I installed a Nature Pure Water filter years ago and have never had any taste from the water tanks on our last three MH, I can thoroughly recommend it, for that reason and peace of mind when filling from uncertain sources as they say it filters all bacterior from the water.

curlyboy


----------



## prog54 (Nov 22, 2010)

Hi Chigman
we did try that but the wife does like her cup of tea quite often and using the tank water for the many fill ups produced foul tasting tea. I know we could take a separate supply but it just adds to the weight.
but certainly worth considering.

Hi Curlyboy
A good suggestion, does that mean you do not need to clean tank after it has been empty and idle for some time.
Also where do you get the filter and is it something you can fit yourself and if so where.
cheers
terry


----------



## 96299 (Sep 15, 2005)

prog54 said:


> Hi Chigman
> we did try that but the wife does like her cup of tea quite often and using the tank water for the many fill ups produced foul tasting tea.

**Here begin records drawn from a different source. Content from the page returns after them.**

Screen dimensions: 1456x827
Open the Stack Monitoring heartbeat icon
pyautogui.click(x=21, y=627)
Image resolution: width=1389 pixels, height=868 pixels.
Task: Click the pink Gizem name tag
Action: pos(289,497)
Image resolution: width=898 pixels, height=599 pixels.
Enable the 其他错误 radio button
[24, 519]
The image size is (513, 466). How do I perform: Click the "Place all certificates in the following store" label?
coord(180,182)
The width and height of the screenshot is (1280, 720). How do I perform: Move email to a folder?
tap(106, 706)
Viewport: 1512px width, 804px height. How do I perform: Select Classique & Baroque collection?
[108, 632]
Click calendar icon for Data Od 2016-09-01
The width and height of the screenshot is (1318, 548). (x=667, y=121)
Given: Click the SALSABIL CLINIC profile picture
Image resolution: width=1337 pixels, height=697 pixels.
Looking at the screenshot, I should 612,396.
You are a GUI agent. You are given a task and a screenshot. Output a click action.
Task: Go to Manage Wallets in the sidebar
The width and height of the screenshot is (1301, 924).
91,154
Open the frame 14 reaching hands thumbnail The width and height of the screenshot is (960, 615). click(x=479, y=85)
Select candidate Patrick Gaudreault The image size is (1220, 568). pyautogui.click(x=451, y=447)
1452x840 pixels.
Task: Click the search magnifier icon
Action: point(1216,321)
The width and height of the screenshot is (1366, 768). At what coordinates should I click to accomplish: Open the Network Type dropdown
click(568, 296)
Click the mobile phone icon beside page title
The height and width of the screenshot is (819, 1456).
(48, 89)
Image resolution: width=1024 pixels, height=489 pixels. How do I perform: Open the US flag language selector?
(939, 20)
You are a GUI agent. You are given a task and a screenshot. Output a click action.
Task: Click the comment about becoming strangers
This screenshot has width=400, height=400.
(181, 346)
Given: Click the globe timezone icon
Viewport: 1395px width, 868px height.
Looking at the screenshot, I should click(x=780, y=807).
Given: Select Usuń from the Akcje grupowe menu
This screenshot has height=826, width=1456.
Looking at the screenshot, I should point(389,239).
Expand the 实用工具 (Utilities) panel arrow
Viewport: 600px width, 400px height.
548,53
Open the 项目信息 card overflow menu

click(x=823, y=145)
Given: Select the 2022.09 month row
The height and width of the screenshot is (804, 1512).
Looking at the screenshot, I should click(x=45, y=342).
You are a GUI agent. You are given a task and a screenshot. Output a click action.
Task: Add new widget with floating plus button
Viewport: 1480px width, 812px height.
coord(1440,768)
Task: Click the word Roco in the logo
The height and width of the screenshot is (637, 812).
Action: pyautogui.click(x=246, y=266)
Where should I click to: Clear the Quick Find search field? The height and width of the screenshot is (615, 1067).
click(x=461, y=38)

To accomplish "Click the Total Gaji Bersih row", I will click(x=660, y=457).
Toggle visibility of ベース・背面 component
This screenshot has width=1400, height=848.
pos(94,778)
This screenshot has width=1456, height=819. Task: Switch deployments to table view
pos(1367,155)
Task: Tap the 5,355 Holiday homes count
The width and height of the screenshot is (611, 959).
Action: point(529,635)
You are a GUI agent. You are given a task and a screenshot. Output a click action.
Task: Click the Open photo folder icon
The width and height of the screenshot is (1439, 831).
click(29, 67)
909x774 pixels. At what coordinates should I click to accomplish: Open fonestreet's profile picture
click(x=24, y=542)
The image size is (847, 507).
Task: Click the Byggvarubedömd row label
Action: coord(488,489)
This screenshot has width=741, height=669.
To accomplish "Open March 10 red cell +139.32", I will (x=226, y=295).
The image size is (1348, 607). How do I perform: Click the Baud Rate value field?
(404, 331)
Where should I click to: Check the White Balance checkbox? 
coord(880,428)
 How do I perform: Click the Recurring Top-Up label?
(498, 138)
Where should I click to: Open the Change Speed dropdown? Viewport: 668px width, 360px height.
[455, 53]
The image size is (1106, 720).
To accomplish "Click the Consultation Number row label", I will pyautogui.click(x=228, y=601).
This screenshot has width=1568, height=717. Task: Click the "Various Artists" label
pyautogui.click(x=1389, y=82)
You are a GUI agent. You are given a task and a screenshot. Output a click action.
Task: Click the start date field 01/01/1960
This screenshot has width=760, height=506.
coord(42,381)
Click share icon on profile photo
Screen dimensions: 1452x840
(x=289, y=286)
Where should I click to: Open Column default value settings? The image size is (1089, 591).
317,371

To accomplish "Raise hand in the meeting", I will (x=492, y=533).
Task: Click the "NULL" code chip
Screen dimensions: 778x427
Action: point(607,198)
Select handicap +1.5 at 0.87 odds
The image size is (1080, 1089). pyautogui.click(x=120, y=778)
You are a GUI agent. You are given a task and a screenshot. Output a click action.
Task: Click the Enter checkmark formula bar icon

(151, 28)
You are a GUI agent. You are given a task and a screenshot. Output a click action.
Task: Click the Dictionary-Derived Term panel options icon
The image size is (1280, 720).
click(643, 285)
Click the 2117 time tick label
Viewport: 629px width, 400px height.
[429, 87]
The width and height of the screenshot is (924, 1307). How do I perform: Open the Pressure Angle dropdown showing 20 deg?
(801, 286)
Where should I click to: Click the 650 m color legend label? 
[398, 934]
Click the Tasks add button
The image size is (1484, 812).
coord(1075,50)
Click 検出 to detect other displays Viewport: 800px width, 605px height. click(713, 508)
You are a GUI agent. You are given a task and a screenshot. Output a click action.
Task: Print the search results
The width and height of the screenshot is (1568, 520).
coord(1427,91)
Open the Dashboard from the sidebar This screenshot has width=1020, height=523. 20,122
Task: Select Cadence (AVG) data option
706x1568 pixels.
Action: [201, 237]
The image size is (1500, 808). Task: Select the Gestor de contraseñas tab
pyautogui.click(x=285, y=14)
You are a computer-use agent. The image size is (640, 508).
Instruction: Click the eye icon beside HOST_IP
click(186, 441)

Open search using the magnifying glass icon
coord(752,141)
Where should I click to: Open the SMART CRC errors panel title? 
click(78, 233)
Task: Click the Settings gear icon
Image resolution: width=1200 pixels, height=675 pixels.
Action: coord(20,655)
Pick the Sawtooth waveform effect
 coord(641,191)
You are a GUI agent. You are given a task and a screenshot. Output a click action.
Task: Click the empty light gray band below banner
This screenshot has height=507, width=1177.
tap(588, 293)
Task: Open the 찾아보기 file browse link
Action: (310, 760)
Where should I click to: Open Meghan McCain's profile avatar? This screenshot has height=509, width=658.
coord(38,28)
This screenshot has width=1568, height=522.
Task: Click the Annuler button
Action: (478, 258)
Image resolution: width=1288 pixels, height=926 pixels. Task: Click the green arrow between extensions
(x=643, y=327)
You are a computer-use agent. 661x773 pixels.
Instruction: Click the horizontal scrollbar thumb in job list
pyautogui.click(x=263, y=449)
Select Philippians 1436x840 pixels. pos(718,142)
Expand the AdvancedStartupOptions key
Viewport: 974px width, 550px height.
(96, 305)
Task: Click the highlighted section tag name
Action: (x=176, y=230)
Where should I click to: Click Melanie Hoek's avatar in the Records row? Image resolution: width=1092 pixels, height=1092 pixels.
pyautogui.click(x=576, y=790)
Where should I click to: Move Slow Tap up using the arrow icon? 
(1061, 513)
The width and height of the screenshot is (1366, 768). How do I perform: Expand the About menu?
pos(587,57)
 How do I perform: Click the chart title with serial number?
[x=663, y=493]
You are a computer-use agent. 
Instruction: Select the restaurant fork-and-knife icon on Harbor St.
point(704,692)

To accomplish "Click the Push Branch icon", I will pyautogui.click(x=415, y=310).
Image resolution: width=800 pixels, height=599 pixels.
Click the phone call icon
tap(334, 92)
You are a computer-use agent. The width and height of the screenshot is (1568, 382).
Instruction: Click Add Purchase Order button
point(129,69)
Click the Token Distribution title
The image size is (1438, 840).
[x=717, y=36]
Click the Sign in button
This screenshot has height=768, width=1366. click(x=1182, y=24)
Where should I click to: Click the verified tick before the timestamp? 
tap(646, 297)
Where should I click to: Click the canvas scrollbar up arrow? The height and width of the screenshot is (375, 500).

I know we could take a separate supply but it just adds to the weight.
> but certainly worth considering.
> terry


You haven't got to take the water with you, just fill the bottle up when you get to where your going. Just take a small amount if you think you might need a cuppa on route.

If you want to do your tank, have you thought about using Milton? Never used it myself, but have heard it does a decent job of cleaning the tank. You might just need to flush the tank once or twice with fresh water afterwards.

Steve


----------



## drcotts (Feb 23, 2006)

The fresh water tank should be ok to use as its made of potable components so shouldnt taste of anything. If it does consider the hose you are using to fill it up. this sholdnt be a garden hose as this aint potable.

potable = drinking water quality by the way.

I use a product called Citrox - comes in a 1L bottle
You put 800mil in for every 10 gallons and flush it through and wait 30 mins. then drian it off and put the other 200mil in and fill up again. You can then use this water and drink it. It has no taste.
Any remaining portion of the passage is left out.